Apricus Biosciences, Inc. (APRI) reported third quarter 2013 loss of 10 cents per share, in line with the Zacks Consensus Estimate but wider than the year-ago loss of 7 cents.
Revenues in the reported quarter were $28000, much lower than year-ago revenues of $4.9 million and the Zacks Consensus Estimate of $1 million. Revenues in the year-ago quarter comprised license fee and contract service revenues whereas the reported quarter only included contract service revenues.
In the 2012 quarter license fees worth $2.5 million and $1.0 million were recognized from Abbott Laboratories (ABT) and Takeda Pharmaceutical Co. Ltd. (TKPYY), respectively. The decline in contract service revenues in the reported quarter was due to activity related to French subsidiaries in the third quarter of 2012, which was deconsolidated in the second quarter 2013.

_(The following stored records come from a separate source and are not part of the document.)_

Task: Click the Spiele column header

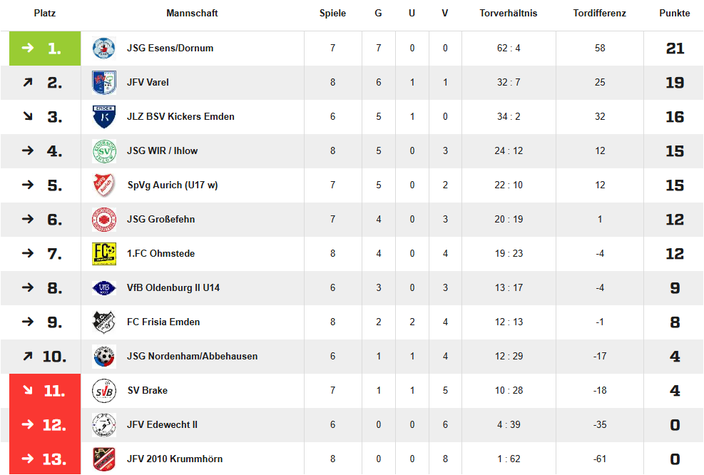Action: click(333, 13)
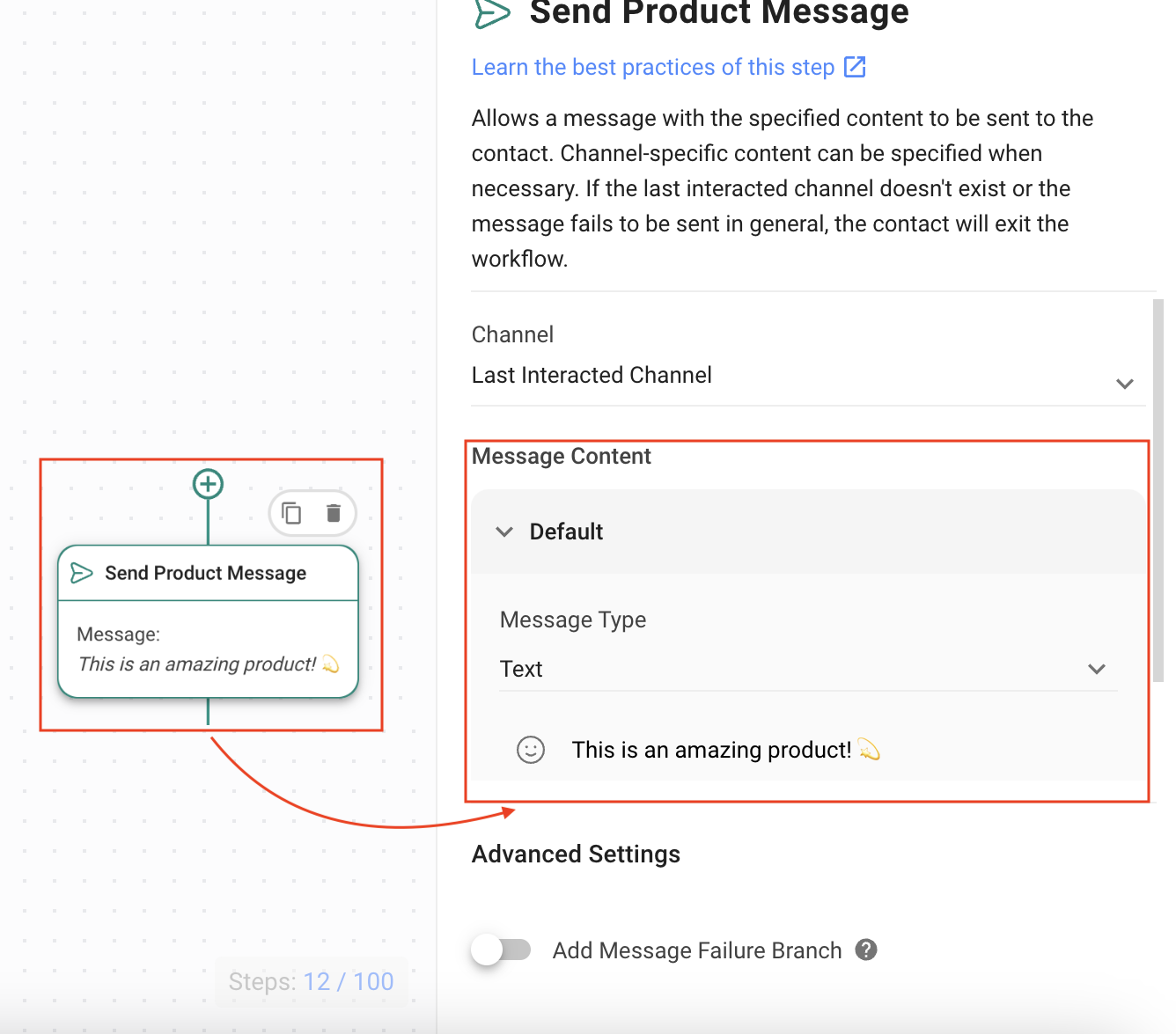Open the emoji picker smiley icon

click(531, 750)
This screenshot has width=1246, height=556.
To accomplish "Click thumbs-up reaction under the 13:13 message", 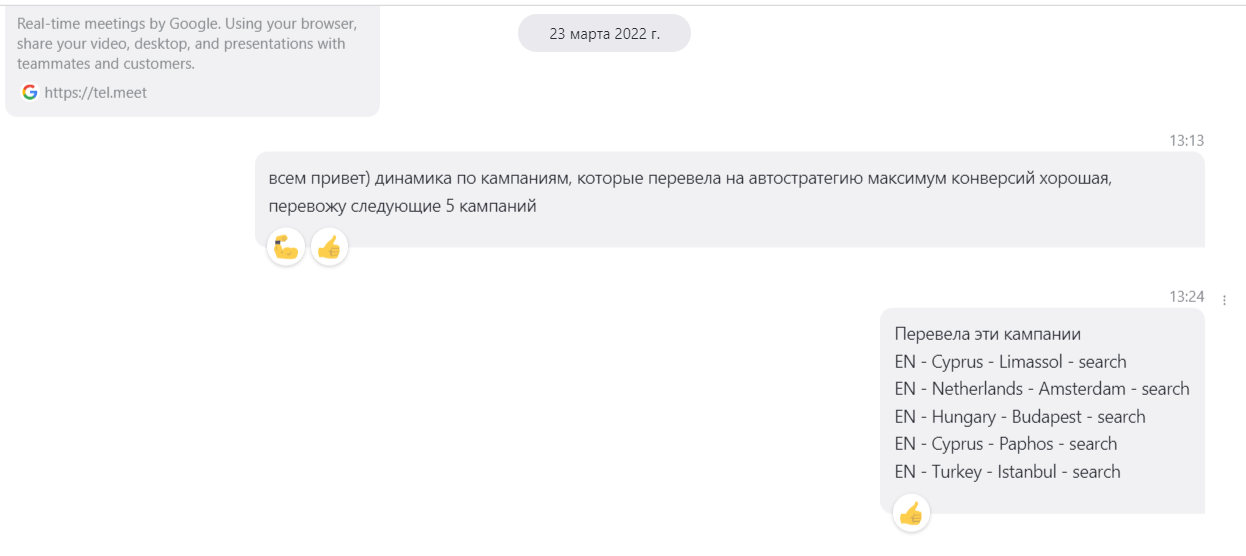I will 329,247.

In the third quarter 2013, research and development (R&D) expenses were $0.9 million as compared with $2 million in the year-ago quarter. The decline in expenses was driven by decreased consulting services in support of regulatory filings in Europe.
Vitaros (erectile dysfunction) is the only approved product of Apricus. In Jun 2013, Apricus received approval for Vitaros under the European Decentralized Procedure (:DCP). By far it has received five national phase approvals in Europe, which include Germany, Ireland, the Netherlands, Sweden and the U.K. Gaining country by country national phase approvals in the remaining territories is in progress. Current partners in Europe are preparing for an expected commercial launch in their respective territories in 2014.
The next-generation, room temperature version of Vitaros is expected to have a targeted shelf life of at least 24 months and will not require refrigeration. Apricus expects the new version of Vitaros to drive growth in 2015 and beyond.
Earlier this month, Apricus entered into a partnership with Laboratoires Majorelle in France, Monaco and Africa. Apricus expects to announce one or more Vitaros related partnerships by year end and expects the rollout of multiple Vitaros launches across Europe in 2014.
In Aug 2013, Apricus completed an end of phase II meeting with the U.S. Food and Drug Administration (:FDA) for its pipeline candidate Femprox (female sexual dysfunction treatment). The agency said that the proposed indication can be pursued in both pre- and post-menopausal women, but the efficacy in each cohort must be demonstrated separately. The agency guided that a future study of Femprox should incorporate endpoints that would be used to validate the arousal domain of female sexual function index (:FSFI). Moreover, the FDA stated that no additional non-clinical studies, other than a reproductive and developmental assessment, would be required to support a New Drug Application (:NDA). We believe investor focus will remain on updates pertaining to Vitaros and Femprox.
Currently, Apricus carries a Zacks Rank #2 (Buy). Currently, Jazz Pharmaceuticals Ltd. (JAZZ) looks more attractive with a Zacks Rank #1 (Strong Buy).